Re: [BUG] trigger BUG_ON in mas_store_prealloc when low memory

From: Liam R. Howlett
Date: Tue Aug 08 2023 - 16:34:50 EST


* John Hsu (許永翰) <John.Hsu@xxxxxxxxxxxx> [230807 05:55]:
> On Wed, 2023-07-19 at 14:51 -0400, Liam R. Howlett wrote:

...

> > > As I know, following is rb_tree flow in 5.15.186:
> > >
> > > ...
> > > mmap_write_lock_killable(mm)
> > > ...
> > > do_mmap()
> > > ...
> > > mmap_region()
> > > ...
> > > vm_area_alloc(mm)
> > > ...
> > > mmap_write_unlock(mm)
> > >
> > > vm_area_alloc is in the mmap_lock hoding period.
> > > It seems that the flow would sleep here in rb_tree flow.
> > > If I miss anything, please tell me, thanks!
> >
> > Before the mmap_write_unlock(mm) in the above sequence, the
> > i_mmap_lock_write(), anon_vma_lock_write(), and/or the
> > flush_dcache_mmap_lock() may be taken. Check __vma_adjust().
> >
> > The insertion into the tree needs to hold some subset of these locks.
> > The rb-tree insert did not allocate within these locks, but the maple
> > tree would need to allocate within these locks to insert into the
> > tree.
> > This is why the preallocation exists and why it is necessary.
> >
>
> Yap, preallocation is necessary. anon_vma_lock_write() and
> flush_dcache_mmap_lock() hold the lock and manipulate rb_tree. I think
> that there is no maple tree manipulations during the lock holding
> period. Is there any future work in this section?

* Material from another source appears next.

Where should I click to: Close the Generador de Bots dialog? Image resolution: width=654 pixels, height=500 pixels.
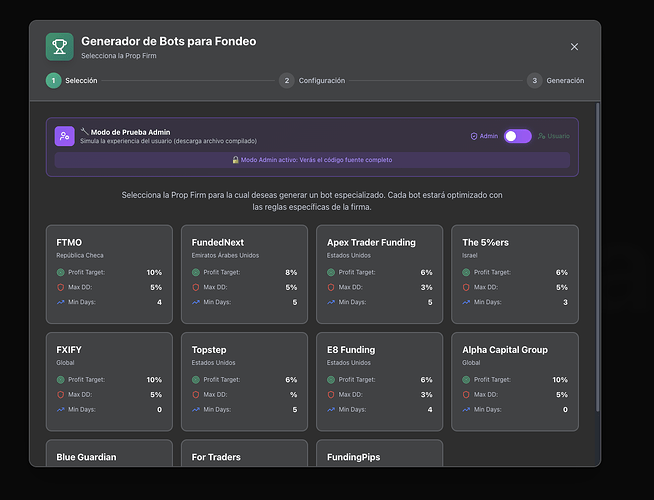[x=574, y=47]
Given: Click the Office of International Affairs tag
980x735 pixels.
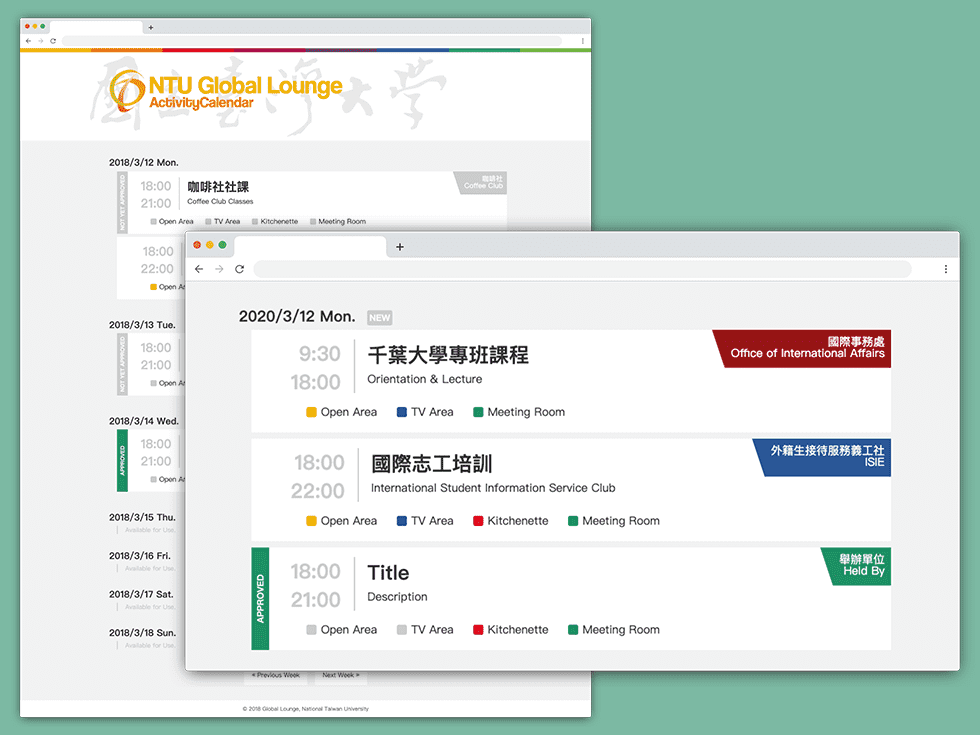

__vma_adjust() does modify the maple tree during the lock holding
section through vma_mas_store() in 6.1. Prior to 6.1, there is no maple
tree.

...

> > There are also config options to debug the tree operations, but they
> > do
> > not detect the redundant write issues. Perhaps I can look at adding
> > support for detecting redundant writes, but that will not be
> > backported
> > to a stable kernel.
> >
>
> The sufficient test cases of maple tree ensure the function work well.
> But the redundant operations (alloc node, free node, tree
> manipulations) of maple_tree are not easy to detect (e.g. the case
> reported this time and mas_preallocate() allocates redundant nodes with
> the worst case).
>
> The detecting redundant writes mechanism may help the developers to
> find out the problems easier. Hope it can be establised successfully!!

When I went to add this, I had found I already added it here [1].

This operation was not caught by MA_STATE_PREALLOC because there are two
writes before a mas_destroy(), so there may be nodes left which avoid
the warning. I'll look at improving this situation.

Thanks,
Liam


[1] https://lore.kernel.org/linux-mm/20220722160546.1478722-2-Liam.Howlett@xxxxxxxxxx/